Another alternative is to not have a loadTodos action, and have a TodoStore.getTodos() that will return a promise with the existing TODO items. If the TodoStore has already loaded the TODO items, it just returns them; if not, then it will query from the database and return the retrieved items. In this case, even though the store now has loaded the TODO items, it will not emit a TODOS_LOADED event, since getTodos isn't an action.
function getTodos() {
if (loaded)
return Promise.resolve($todoItems);
else
return fetchTodoItemsFromDatabase().then(todoItems) {
loaded = true;
$todoItems = todoItems;
return $todoItems;
});
}
I'm sure many will say that that breaks the Flux architecture because the getTodos function is changing the store state, and store state should only be changed though actions sent in from the dispatcher.

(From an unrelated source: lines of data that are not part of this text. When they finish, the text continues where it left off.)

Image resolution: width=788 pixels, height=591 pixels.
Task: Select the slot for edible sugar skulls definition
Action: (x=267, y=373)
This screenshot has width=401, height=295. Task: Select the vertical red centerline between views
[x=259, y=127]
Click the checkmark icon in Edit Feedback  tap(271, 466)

However, if you consider that state for the TodoStore is the existing TODO items in the database, then getTodos isn't really changing any state. The TODO items are exactly the same, hence no view need to be updated or notified. The only thing is that now the store has already retrieved the data, so it is now cached in the store. From the View's perspective, it shouldn't really care about how the Store is implemented. It shouldn't really care if the store still needs to retrieve data from the database or not. All views care about is that they can use the Store to get the TODO items and that the Store will notify them when new TODO items are created, deleted, or changed.
Hence, in this scenario, views should just call TodoStore.getTodos() to render themselves on load, and register an event handler on TODO_CHANGE to be notified when they need to update themselves due to a addition, deletion, or change.

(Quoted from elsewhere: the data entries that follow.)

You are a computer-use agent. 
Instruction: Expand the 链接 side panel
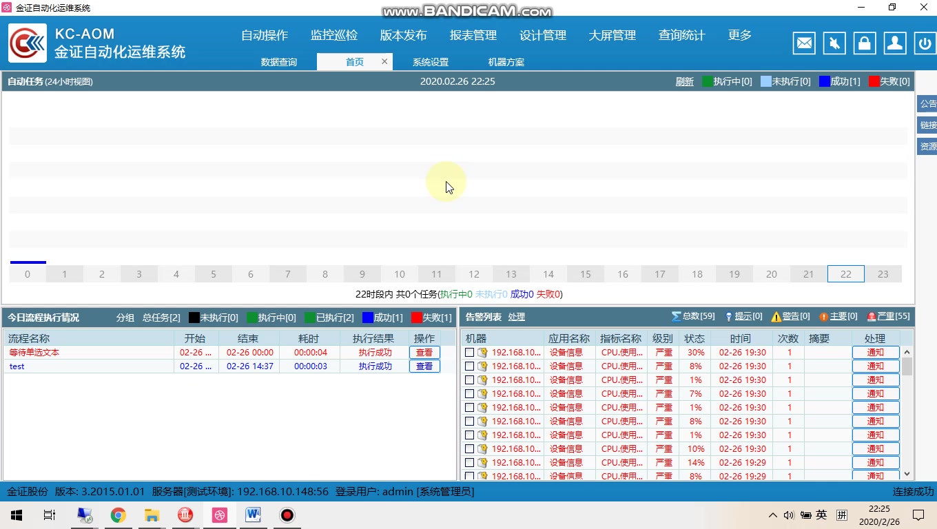[x=927, y=125]
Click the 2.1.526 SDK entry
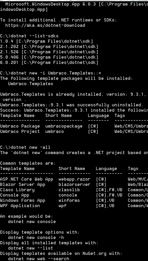Screen dimensions: 148x261 (x=49, y=52)
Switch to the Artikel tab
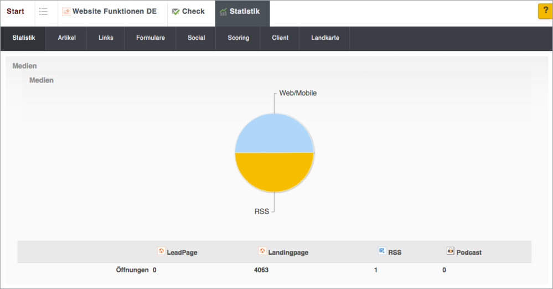This screenshot has width=553, height=289. (x=66, y=38)
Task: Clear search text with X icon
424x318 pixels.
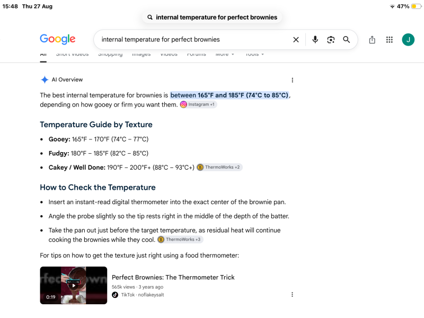Action: 296,40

What do you think about these two solutions. Are they any other solutions?
The views do not have to be the entities that call loadTodos(). This can happen in a bootstrap file.
You're correct that you should try your best to restrict the data flow to actions inside the dispatch payload. Sometimes you need to derive data based on the state of other stores, and this is what Dispatcher.waitFor() is for.

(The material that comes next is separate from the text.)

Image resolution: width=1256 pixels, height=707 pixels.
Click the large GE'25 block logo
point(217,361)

What is Flux-like about your fetchTodoItemsFromDatabase() solution is that no other entity is setting data on the store. The store is updating itself. This is good.
My only serious criticism of this solution is that it could result in a delay in rendering if you are actually getting the initial data from the server. Ideally, you would send down some data with the HTML. You would also want to make sure to call for the stores' data within your controller-views' getInitialState() method.
Here is my opinion about that, very close to yours.
I maintain the state of my application in Store via Immutable.Record and Immutable.OrderedMap from Immutable.js
I have a top controller-view component that get its state from the Store.
Something such as the following :
function getInitialState() {
return {
todos: TodoStore.getAll()
}
}
TodoStore.getAll methods will retrieve the data from the server via a APIUtils.getTodos() request if it's internal _todos map is empty. I advocate for read data triggered in Store and write data triggered in ActionCreators.
By the time the request is processing, my component will render a simple loading spinner or something like that
When the request resolves, APIUtils trigger an action such as TODO_LIST_RECEIVE_SUCCESS or TODO_LIVE_RECEIVE_FAIL depending on the status of the response
My TodoStore will responds to these action by updating its internal state (populating it's internal Immutable.OrderedMap with Immutable.Record created from action payloads.
If you want to see an example through a basic implementation, take a look to this answer about React/Flux and xhr/routing/caching .
I know it's been a couple of years since this was asked, but it perfectly summed up the questions I am struggling with this week. So to help any others that may come across this question, I found this blog post that really helped me out by Nick Klepinger: "ngrx and Tour of Heroes".
It is specifically using Angular 2 and #ngrx/store, but answers your question very well.